BRIEF 1: In the gear reduction thread, what vehicle is Jan using as the donor car?
BRIEF 2: Carry on the gear reduction forum thread from the point where it stops.

DOCUMENT PASSAGE:
▼
# Gear reduction



## glaurung (Nov 11, 2009)

Hi, looks like a hi-lo transfer box that is needed when driving in rough conditions. Most 4x4 vehicles have that allready. This is just built for hard use, might be overkill for your purpose. I do not know how tough original is but off roaders can answer that.
It will whine like hell on 11 000rpms, my kostov has limit on 5800 and makes quite a sound allready on my Range Rover.
Regards, Harri


----------



## dragonsgate (May 19, 2012)

Jan said:


> I've just ordered the siemens azure combo. And am researching gear reduction. My donorcar is a Landcruiser BJ40. That's a FJ40 with a diesel engine.
> 
> I've discovered the world of crawlers. But the english jargon is making me a bit insane. Do I understand correctly that marlin's toybox is an option for me?
> 
> ...


Hi Jan, Before you spend money on reduction gears I would suggest putting lock outs on the axles. If your Toy is anything like mine was if you get the axles cocked you aren’t going anywhere no matter what gear you are in. What is the gear ratio of the third members? If it is 4:11 then that with low range will enable you get stuck in some really inaccessible places.
▲
GIVEN ENTRIES:
▼
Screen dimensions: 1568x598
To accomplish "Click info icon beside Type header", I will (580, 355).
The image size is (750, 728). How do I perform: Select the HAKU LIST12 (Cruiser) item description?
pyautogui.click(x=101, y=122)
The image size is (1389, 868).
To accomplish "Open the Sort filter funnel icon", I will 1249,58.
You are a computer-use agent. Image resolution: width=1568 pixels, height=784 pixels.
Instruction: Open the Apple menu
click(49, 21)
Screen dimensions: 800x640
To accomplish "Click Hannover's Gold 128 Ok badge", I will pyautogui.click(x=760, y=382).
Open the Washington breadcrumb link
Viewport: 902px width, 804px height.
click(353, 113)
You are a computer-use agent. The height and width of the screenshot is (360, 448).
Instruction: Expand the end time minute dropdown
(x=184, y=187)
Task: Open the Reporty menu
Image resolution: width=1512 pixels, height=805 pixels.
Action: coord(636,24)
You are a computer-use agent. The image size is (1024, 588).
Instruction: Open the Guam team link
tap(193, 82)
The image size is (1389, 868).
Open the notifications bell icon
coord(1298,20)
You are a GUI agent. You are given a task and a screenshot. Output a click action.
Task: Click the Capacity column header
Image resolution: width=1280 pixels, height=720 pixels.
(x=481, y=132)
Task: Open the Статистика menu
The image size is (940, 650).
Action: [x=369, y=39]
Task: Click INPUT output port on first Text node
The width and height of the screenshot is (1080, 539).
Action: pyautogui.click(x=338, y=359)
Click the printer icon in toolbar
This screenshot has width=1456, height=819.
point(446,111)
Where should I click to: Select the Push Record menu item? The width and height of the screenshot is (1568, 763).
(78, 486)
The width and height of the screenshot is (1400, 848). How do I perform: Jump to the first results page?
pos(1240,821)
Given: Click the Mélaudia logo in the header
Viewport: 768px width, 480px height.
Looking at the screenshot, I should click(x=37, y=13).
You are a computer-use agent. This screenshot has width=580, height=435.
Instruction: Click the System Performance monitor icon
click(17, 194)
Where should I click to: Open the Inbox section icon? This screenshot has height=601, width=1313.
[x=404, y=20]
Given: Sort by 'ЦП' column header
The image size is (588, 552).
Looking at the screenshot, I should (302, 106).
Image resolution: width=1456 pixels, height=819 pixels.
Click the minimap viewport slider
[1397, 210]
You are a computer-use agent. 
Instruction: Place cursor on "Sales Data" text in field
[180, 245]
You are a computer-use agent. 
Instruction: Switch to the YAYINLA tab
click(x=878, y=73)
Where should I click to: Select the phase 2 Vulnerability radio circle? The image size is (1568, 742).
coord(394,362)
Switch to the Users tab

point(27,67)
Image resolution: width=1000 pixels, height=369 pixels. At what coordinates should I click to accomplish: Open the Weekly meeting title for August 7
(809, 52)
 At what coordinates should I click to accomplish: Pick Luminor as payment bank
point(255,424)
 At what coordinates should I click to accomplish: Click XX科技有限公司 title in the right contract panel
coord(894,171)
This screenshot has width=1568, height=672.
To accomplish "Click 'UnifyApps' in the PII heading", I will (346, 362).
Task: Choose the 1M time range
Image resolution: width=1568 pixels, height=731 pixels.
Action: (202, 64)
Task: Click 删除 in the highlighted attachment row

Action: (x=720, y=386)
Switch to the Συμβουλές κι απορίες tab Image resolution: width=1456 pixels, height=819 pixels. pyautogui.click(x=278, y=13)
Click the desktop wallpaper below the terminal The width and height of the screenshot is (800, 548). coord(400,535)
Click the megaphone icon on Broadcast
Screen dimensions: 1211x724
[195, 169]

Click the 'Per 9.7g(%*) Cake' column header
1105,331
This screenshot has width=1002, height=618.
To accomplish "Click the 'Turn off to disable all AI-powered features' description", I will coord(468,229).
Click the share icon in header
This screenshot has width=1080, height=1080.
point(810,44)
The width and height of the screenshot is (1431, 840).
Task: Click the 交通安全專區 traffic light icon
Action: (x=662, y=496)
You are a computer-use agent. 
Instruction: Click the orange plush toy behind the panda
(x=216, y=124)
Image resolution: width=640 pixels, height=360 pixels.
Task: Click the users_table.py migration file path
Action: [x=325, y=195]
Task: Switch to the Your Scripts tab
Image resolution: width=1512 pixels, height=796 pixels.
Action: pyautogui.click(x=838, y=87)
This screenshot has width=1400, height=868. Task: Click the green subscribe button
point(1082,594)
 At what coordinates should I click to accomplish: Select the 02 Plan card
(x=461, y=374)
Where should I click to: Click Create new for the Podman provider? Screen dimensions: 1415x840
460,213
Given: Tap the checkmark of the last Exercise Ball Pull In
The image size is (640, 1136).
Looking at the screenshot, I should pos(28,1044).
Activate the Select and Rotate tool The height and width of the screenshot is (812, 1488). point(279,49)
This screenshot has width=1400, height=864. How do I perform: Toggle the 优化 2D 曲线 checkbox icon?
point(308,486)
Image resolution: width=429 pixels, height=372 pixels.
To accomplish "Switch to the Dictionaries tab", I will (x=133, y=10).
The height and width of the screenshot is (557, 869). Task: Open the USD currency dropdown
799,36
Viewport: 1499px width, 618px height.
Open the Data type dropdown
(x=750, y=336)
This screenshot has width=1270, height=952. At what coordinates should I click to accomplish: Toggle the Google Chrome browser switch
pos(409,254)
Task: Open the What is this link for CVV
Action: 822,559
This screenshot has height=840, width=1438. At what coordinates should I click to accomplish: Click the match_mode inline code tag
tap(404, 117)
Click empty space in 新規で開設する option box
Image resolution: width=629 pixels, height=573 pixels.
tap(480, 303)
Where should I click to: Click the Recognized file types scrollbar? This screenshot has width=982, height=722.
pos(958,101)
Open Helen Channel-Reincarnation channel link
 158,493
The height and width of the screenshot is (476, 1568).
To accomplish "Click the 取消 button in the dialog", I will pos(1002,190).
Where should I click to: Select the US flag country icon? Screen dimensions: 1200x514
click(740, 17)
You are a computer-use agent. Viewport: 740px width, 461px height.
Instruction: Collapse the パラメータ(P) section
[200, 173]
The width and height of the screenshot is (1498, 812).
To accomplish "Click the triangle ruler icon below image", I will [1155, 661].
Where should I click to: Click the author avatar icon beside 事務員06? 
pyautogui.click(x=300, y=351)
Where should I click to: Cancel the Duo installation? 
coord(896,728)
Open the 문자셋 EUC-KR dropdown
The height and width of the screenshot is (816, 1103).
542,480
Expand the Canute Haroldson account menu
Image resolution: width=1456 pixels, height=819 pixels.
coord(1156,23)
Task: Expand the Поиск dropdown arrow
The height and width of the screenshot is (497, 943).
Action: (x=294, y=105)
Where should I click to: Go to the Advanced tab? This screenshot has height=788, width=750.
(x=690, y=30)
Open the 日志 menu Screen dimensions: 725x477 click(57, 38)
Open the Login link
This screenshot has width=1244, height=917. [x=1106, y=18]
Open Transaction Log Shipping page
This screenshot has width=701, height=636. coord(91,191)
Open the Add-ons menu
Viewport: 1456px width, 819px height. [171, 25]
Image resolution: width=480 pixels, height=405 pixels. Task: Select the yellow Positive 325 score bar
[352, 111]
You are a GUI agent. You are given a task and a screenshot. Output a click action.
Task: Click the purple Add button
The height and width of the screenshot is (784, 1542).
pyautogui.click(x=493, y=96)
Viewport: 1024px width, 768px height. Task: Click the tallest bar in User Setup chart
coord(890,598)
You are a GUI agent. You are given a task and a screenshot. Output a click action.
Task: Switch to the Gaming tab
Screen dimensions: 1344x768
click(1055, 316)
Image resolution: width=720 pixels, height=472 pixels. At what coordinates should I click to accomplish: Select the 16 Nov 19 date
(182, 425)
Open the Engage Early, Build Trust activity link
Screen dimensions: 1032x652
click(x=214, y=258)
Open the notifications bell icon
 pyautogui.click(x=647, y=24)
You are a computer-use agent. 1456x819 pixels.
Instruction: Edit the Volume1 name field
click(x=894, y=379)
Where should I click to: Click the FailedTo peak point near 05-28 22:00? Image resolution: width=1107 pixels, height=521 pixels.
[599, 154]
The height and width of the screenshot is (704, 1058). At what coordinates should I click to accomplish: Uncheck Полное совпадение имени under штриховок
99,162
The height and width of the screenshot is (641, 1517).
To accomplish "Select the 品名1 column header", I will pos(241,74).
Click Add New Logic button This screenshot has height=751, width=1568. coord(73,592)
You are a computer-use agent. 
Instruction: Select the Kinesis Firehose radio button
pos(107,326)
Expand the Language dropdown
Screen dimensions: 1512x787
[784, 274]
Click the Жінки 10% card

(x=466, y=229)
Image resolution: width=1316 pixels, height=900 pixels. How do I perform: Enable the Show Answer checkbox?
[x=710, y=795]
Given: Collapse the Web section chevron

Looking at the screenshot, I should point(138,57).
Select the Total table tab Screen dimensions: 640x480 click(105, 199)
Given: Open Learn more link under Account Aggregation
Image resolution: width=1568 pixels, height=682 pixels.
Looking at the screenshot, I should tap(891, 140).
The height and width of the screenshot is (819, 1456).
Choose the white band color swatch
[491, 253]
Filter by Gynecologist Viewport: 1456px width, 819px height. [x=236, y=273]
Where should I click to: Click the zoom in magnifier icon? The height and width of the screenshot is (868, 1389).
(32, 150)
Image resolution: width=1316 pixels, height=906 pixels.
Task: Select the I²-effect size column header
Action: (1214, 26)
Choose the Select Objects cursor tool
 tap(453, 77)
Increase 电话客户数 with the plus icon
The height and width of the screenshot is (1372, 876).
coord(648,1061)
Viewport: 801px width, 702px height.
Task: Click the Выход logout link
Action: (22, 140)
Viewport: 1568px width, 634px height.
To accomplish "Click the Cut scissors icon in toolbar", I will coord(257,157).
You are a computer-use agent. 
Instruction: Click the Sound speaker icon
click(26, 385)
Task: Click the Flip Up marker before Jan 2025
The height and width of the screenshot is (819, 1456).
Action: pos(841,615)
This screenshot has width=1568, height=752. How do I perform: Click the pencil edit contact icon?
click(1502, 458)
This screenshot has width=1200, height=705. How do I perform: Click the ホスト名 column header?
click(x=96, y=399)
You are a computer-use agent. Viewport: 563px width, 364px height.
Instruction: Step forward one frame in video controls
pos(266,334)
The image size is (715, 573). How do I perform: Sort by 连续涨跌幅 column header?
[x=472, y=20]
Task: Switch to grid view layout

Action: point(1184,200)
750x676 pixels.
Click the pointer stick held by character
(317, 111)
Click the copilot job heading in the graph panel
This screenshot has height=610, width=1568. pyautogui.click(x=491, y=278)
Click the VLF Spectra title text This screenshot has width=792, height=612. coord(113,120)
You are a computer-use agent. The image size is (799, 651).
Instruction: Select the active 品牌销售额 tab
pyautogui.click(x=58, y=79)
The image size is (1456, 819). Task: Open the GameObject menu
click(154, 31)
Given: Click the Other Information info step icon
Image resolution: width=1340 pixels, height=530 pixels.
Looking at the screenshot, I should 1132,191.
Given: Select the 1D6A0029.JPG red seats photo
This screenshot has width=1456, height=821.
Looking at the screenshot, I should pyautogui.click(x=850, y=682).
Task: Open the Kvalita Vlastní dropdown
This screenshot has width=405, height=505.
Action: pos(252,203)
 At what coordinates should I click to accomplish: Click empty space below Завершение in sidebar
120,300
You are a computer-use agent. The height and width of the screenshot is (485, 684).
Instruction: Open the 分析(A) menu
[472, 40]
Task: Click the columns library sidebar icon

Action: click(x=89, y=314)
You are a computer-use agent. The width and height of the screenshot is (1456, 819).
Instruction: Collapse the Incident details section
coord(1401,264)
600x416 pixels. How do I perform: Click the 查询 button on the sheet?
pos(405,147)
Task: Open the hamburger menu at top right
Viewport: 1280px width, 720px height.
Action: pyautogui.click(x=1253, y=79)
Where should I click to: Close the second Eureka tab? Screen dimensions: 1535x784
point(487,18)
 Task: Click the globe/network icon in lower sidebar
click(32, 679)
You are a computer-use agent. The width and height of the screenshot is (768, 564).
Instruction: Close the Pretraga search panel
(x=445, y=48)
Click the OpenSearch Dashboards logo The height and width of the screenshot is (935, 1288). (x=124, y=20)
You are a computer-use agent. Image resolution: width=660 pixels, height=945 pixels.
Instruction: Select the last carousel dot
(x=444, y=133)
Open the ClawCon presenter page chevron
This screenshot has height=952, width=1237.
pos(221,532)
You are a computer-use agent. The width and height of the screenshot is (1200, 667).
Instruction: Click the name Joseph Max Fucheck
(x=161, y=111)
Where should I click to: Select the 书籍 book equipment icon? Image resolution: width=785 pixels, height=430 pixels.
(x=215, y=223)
▲
RESULT 1: A Landcruiser BJ40.

RESULT 2:
----------



## DanGT86 (Jan 1, 2011)

That is one way to get the gear reduction needed to turn 10k rpm into useable driveshaft speed. Most offroad transfer cases with big gear reductions are not used at high road speed. You would be spinning lots of weight and bearings really fast for no reason creating a lot of heat and wear on parts. 

That being said, marlin is the first person I would ask when it comes to toyota driveline stuff. Marlin carries the gearsets needed to get 4.7:1 gear reduction in most toyota transfer cases. Its cheaper to change the gears then to buy a whole new case. It also looks like the toy box is for adapting 2 transfer cases to one vehicle. By doing that you can run either case on or off or both at the same time which multiplies the first reduction by the second creating super low gears ratios. 

If it were me I would try to get the gear reduction before the input of the transmission with a belt or chain drive. That way the transmission is operating in the rpm ranges it was designed for. There arent many ICE transmissions that are made to cruise at AC motor rpms. 

Hope that helps.


----------



## Jan (Oct 5, 2009)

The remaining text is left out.